After 16 months of investigation and several months of negotiations, federal and state regulators announced a landmark settlement with 5 of the nation’s largest banks regarding abuses in the mortgage servicing industry.

Arkansas Attorney General Dustin McDaniel joined his state counterparts and federal officials with the Department of Justice in announcing a $26 billion agreement that will bring $39.4 million to Arkansas.

The agreement provides direct financial relief to Arkansas consumers at risk of losing their homes to foreclosure and to those who currently owe more than their property is worth.

“This settlement will provide tangible benefits to struggling Arkansas homeowners in the form of principal write-downs and refinancing opportunities,” McDaniel said. “This is an important means for holding the banks accountable for their bad behavior during the mortgage crisis. We will continue to monitor the mortgage servicing industry and take further action if necessary.”

THE BACKGROUND
The investigation began over a “robo-signing” scandal, where financial institutions with large mortgage service arms foreclosed on homes without proper documentation or scrutiny.

The foreclosure action occurred in the wake of the economic meltdown led by an unstable home financing crisis caused in part by questionable lending practices and risky securitization schemes.

The 5 banks identified in today’s settlement includes Bank of America Corp., J.P. Morgan Chase & Co., Citigroup Inc., Wells Fargo & Co., and Ally Financial Inc., the company formerly known as GMAC. Nine other financial institutions are currently in discussions with regulators and could eventually add billions more to the settlement agreement.

Today’s announcement outlines a process for the banks to follow going forward on foreclosures. Some details include:
• Banks must spend settlement money to assist struggling homeowners with an emphasis on principle reduction;
• Banks would need to meet certain minimum targets, in terms of borrowers assisted;
• Banks must set new servicing standards in the wake of the robo-signing practices;
• Refinancing opportunities will be offered to homeowners who are current on their mortgages, but have no home equity;
• There is no provision to block states and other regulators from pursuing claims associated with securitization of mortgages; and,
• Settlement funds can be used by the states for mortgage assistance programs and housing counseling.

ARKANSAS DISTRIBUTION
Arkansas will receive an estimated $39.4 million in the settlement.

Of that, the lenders will dedicate approximately $11.8 million toward first- and second-lien principal reduction and other forms of loan modification relief in Arkansas. Another $5.7 million will be set aside for refinancing of loans to underwater borrowers.

Arkansans who lost their homes to foreclosure from Jan. 1, 2008, to Dec. 31, 2011, and suffered servicing abuse would be entitled to a share of approximately $8.5 million. By some national estimates, this may only result in payments totaling far less than the value of the homes lost.

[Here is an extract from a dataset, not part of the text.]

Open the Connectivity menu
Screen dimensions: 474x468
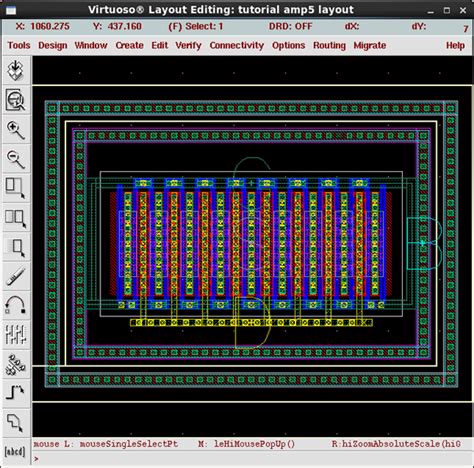pos(237,45)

A payment to the State of $13.4 million will be directed to government agencies that offer housing assistance and legal help to low- and middle-income Arkansans.

McDaniel said he would direct $9 million of those funds to the Arkansas Development Finance Authority in support of ADFA’s programs that provide down payment assistance to homebuyers, foreclosure counseling to existing homeowners and financial literacy programs, as well as other ADFA programs related to housing and economic development in the state.

The Arkansas Access to Justice Commission will receive $2 million to provide equal access to justice for Arkansans affected by the mortgage crisis. The University of Arkansas School of Law in Fayetteville and the University of Arkansas at Little Rock Bowen School of Law will each receive $500,000 to support legal aid clinics at both law schools.

Approximately $1.4 million will be directed to the state treasury for costs and fees associated with the settlement agreement.

McDaniel selected Deputy Attorney General Jim DePriest and Senior Assistant Attorney General Sarah Tacker to lead the state’s ongoing investigation into mortgage and foreclosure issues. DePriest heads the Attorney General’s Public Protection Department and Tacker is chief of that department’s Consumer Protection Division.

State lawmakers, with the backing of McDaniel, passed a new law in the 2011 regular session to deal with foreclosure practices in the wake of the national scandal that affected Arkansas. Act 885, sponsored by Rep. Tiffany Rogers, D-Stuttgart, required stricter notification to homeowners of potential foreclosure activity. It also mandated more disclosure on loan modifications to better protect homeowners.

“We worked a year ago to address the needs of homeowners who were contacting our Consumer Protection Division with issues related to mortgage servicing,” McDaniel said. “The multistate agreement incorporates what we have already done and sets the bar even higher for mortgage servicers in Arkansas.”